Ich frage mich: Woher kommt diese Sichtweise bei der SPD? - Ich verstehe diese nicht. Viele Verbände und Betroffene haben sich bei mir nach meinem Leserbrief vom 22. Juli bedankt. Oft erklärten diese dabei zu meiner Verwunderung, sie wären Mitglied der SPD. Ich frage mich daher, warum Christine Wießmann offensichtlich nicht auf die eigene Basis der Betroffenen hört. Besteht etwa die SPD in Remagen nur aus der Fraktionsvorsitzenden? Würde die Kommunikation mit den Verbänden über ihre eigenen Mitglieder stattfinden, wäre ihr klar, dass „bemühen“ alleine nicht ausreicht. Es muss in Remagen mehr passieren.

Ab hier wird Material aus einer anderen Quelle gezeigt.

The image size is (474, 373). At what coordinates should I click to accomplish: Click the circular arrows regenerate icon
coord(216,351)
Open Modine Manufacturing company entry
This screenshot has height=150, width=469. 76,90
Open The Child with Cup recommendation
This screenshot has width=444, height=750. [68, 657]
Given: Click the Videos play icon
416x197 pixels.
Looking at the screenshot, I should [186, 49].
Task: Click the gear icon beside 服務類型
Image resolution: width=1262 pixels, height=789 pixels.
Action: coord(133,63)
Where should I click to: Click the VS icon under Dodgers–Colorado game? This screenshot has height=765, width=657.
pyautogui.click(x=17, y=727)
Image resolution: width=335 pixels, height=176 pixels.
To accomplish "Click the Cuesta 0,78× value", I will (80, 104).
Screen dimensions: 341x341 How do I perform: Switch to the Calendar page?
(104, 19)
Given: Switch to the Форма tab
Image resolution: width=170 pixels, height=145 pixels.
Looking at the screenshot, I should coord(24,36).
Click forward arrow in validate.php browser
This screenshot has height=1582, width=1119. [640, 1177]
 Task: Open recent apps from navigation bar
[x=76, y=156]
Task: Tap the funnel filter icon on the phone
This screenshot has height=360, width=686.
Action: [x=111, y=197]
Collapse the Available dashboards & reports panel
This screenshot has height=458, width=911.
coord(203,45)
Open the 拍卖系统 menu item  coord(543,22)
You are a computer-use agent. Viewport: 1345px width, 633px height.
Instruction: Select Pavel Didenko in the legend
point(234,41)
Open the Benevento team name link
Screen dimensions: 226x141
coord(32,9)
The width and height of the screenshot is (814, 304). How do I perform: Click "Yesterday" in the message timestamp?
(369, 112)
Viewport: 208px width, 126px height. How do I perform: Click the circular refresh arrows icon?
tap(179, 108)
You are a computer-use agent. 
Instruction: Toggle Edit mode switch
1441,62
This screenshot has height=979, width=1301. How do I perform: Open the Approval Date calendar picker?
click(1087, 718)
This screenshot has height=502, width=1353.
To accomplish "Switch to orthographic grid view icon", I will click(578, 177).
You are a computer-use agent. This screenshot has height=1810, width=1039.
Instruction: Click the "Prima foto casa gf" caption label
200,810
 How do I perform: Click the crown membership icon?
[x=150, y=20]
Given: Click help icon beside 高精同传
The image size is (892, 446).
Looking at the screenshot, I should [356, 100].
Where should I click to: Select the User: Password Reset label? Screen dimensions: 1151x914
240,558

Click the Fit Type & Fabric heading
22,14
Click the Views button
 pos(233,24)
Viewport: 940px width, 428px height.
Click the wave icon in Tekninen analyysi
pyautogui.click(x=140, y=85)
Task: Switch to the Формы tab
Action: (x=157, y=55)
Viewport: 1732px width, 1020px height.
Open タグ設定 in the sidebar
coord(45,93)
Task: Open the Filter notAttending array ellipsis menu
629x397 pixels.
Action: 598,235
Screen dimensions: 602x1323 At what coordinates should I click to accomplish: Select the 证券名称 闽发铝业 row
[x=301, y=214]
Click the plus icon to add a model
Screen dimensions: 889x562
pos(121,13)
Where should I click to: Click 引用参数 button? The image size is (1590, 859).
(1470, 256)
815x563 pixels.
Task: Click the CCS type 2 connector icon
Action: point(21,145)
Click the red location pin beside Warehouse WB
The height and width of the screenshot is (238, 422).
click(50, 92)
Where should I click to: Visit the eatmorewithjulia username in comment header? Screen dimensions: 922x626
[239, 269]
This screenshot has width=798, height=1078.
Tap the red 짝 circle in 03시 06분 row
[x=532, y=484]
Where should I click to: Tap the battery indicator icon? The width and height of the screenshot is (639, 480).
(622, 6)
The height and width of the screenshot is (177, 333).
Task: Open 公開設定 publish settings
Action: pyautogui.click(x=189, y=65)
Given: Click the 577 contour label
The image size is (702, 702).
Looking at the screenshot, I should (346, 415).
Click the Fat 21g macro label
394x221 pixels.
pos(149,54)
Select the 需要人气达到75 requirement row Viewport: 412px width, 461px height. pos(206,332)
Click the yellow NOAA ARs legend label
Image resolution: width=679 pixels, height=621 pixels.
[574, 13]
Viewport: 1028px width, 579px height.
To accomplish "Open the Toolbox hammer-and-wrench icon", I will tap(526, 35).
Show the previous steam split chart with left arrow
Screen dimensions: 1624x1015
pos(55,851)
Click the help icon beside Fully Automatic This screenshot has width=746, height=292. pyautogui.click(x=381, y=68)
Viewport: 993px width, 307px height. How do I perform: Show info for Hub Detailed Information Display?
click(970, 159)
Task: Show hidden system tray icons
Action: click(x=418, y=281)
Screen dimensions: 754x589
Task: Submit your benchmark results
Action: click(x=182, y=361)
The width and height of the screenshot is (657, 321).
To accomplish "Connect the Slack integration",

Das „Bemühen“ der SPD lässt sich gut an folgendem Beispiel erklären: die SPD, wie auch die Fraktionen CDU, FBL und die Grünen investieren 2013 mal eben ohne Gewissenskonflikte mittlere fünfstellige Euro-Beträge an städtischen Geldern, damit die Küche mit all ihrer Installation von einem Ende an das andere Ende des Sitzungssaales verlegt wird und der WC-Bereich komfortabel vergrößert wird (nachzulesen für Ratsmitglieder in Vorlage 704/2012 des Bau- und Verkehrsausschusses vom 23. April 2013, beziehungsweise HaFi 24. September 2012) - dafür ist genug Geld da. Durch diese Maßnahme ging der Bestandsschutz verloren, so dass schon bei dieser Gelegenheit ein barrierefreier Zugang zum Sitzungssaal gesetzlich Vorschrift gewesen wäre. Keinen interessierte dies damals, solange der Vorgang nicht öffentlich blieb. Man „bemühe“ sich um gemeinsame praktikable Lösungen, wie Christine Wießmann es ausdrückt. Für die Barrierefreiheit des Bürgerbüros wäre nach Vorlage 154/2015 nur eine Teilsumme davon zu investieren gewesen. Trotzdem wurde dies als zu teuer, weil überflüssig abgewiesen. Einsparen lässt sich dieses Geld, indem für die Behinderten und älteren Menschen ein Zusatzangebot wie das „Anlaufstelle Tourismusbüro“ zum Pflichtangebot umgewandelt wird. - So „bemühen“ sich halt die Fraktionen CDU, SPD, FBL und die Grünen in Remagen, die einstimmig beschlossen haben, dass an der steilen Rathausrampe mit 50 Prozent Steigung erst mal kein Handlungsbedarf besteht.